- _SHORT EXERCISE_:
Which lines in the listing contain the string "accomplish"? Extract each one in full.

*** DATASET ROWS ***

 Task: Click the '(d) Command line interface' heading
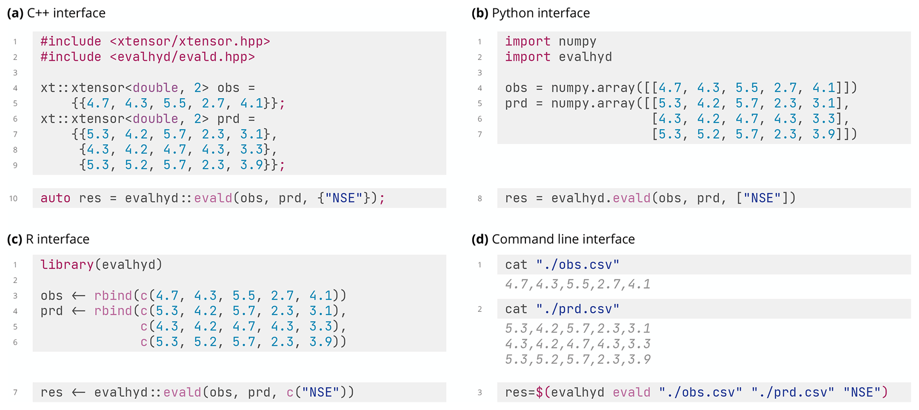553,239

***
*** DATASET ROWS ***

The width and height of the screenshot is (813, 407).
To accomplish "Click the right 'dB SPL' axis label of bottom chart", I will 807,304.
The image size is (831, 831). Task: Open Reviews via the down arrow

***
*** DATASET ROWS ***

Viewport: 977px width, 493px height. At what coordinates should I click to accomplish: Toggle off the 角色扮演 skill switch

***

- _FULL RESPONSE_:
To accomplish "Click the right 'dB SPL' axis label of bottom chart", I will 807,304.
Viewport: 977px width, 493px height. At what coordinates should I click to accomplish: Toggle off the 角色扮演 skill switch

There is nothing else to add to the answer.